• _DOCUMENT EXTRACT_
--- --- ---

ROANOKE TIMES Copyright (c) 1996, Roanoke Times DATE: Wednesday, May 22, 1996 TAG: 9605220014 SECTION: EDITORIAL PAGE: A-11 EDITION: METRO SOURCE: DONLAN PIEDMONT
THE ELECTION song is ended but the malady lingers on, and I have these few observations:
The voting in Roanoke's recent City Council election demonstrated among other things that John Donne was wrong when he asserted that "no man is an island." To find proof, see the council's only Republican, gallant Jack Parrott, bless him, all alone and surrounded by people from the other party.
And when, as usual, the new council arranges itself alphabetically, the Rev. Nelson Harris will be sitting to the right of the Republican-in-residence, surely an uncomfortable location for any Democrat. This imbalance, however, will be corrected with Linda Wyatt firmly anchored on the far left.
The Rev. Harris, by the way, will be in the anomalous position of voting for the budget he, pardon the expression, shepherded through the School Board, which he chaired until the siren song of council membership fell on his ear.
And what are we to think when we learn that, the day after election, some of the old - and new - gang talked about raising the city meal tax? Ah, don't fret, said the mayor. "When we have taxes on citizens who don't live in the city but come here, that's a good tax." The blow then, in this golden vision, would fall mainly on visitors, as if city residents, by flashing some sort of identification, would be excused from this burden when they pay the check.
The irony should not be lost that the mayor thought to use the new revenues the tax would raise to increase promotion efforts to bring visitors into the city, presumably to pay "a good tax" for us, thus funding further efforts to attract visitors to pay the tax to bring more visitors, ad infinitum.
But then the mayor, possibly overheated by instant hostile opinion generated by this outbreak of foot-in-mouth disease, appeared coatless in a sidewalk interview to say, in effect, no, we were just funning about that tax. (No, we didn't think we were, said two of the mayor's newly elected colleagues-to-be.) Rest easy, for the mayor has now promised that the tax won't come up until next year, when the '96 election might be forgotten and the one in '98 will be a year away.
But it's clear that the gang wasn't funning when not long afterward they closed the door and started talking about raises for themselves. Very likely a raise is deserved; council members work hard and long, and they ought to be properly compensated (although one might wish that any increases would be merit-based).
The problem, as even The Roanoke Times, in an outraged tsk tsk, pointed out, is not the raise but the closed door. Monday, Parrott, speaking of the closed-door session, said, "We goofed." Indeed, we did, said the vice mayor. A nice, straightforward apologia, the sort of thing we all expect from our council. It's not much to ask.
Donlan Piedmont of Roanoke is retired as director of public relations for Norfolk Southern Railway.

--- --- ---

• _MATERIAL SHOWN_

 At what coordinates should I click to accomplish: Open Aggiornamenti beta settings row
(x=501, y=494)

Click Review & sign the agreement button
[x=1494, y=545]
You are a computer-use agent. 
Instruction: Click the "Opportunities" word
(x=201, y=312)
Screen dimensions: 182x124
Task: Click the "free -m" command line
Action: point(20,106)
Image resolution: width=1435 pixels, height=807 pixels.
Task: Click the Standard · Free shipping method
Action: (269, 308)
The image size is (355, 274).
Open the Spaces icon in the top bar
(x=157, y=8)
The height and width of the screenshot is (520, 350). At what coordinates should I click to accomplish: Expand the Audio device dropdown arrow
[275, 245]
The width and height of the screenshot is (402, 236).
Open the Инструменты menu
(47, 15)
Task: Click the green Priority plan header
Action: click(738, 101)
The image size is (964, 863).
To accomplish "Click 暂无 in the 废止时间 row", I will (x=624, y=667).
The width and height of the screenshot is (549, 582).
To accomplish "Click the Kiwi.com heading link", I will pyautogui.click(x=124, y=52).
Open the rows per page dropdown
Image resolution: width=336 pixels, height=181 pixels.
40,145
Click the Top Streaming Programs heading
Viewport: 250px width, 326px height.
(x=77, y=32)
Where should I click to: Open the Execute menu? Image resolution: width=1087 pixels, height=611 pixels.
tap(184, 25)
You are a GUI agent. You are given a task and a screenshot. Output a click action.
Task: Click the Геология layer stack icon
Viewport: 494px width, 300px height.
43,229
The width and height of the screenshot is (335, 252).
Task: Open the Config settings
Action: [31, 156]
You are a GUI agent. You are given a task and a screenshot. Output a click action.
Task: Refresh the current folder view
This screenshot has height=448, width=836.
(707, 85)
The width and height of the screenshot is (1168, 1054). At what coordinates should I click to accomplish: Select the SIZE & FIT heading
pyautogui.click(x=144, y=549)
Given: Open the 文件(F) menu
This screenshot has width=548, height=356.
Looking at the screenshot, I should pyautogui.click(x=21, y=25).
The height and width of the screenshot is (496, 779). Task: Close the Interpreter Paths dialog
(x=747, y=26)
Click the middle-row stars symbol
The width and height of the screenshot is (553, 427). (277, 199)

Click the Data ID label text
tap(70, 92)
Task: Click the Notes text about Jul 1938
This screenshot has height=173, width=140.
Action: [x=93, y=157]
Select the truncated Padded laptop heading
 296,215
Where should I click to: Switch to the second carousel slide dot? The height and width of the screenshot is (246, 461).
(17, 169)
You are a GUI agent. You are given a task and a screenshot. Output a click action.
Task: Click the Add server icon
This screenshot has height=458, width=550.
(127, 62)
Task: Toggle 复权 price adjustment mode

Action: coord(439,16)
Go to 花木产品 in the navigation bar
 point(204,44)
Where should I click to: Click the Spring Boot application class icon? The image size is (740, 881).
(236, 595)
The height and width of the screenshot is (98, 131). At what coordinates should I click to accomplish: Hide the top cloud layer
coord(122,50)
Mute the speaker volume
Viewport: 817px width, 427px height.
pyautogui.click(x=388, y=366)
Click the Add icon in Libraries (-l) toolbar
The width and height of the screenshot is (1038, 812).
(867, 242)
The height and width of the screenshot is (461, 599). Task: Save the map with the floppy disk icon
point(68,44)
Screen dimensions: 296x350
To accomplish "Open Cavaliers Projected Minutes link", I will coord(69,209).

--- --- ---

• _QUESTIONS ON THE MATERIAL_
- a) Copy from the council column, starting with "The problem, as" and going on through "much to ask.".
- b) Using the council column, mark each statement yes or no and quote the words that decide it: (i) Linda Wyatt will be seated on the far left. (ii) The mayor promised the meal tax would not come up until next year. (iii) The column's main objection is to the raise itself.
- c) Render this sentence from the council column in Spanish: "Monday, Parrott, speaking of the closed-door session, said, "We goofed.""

• _ANSWERS BELOW_
- a)
The problem, as even The Roanoke Times, in an outraged tsk tsk, pointed out, is not the raise but the closed door. Monday, Parrott, speaking of the closed-door session, said, "We goofed." Indeed, we did, said the vice mayor. A nice, straightforward apologia, the sort of thing we all expect from our council. It's not much to ask.

- b)
(i) Yes: "Linda Wyatt firmly anchored on the far left."
(ii) Yes: "the mayor has now promised that the tax won't come up until next year"
(iii) No: "is not the raise but the closed door."

- c) El lunes, Parrott, refiriéndose a la sesión a puerta cerrada, dijo: «Metimos la pata».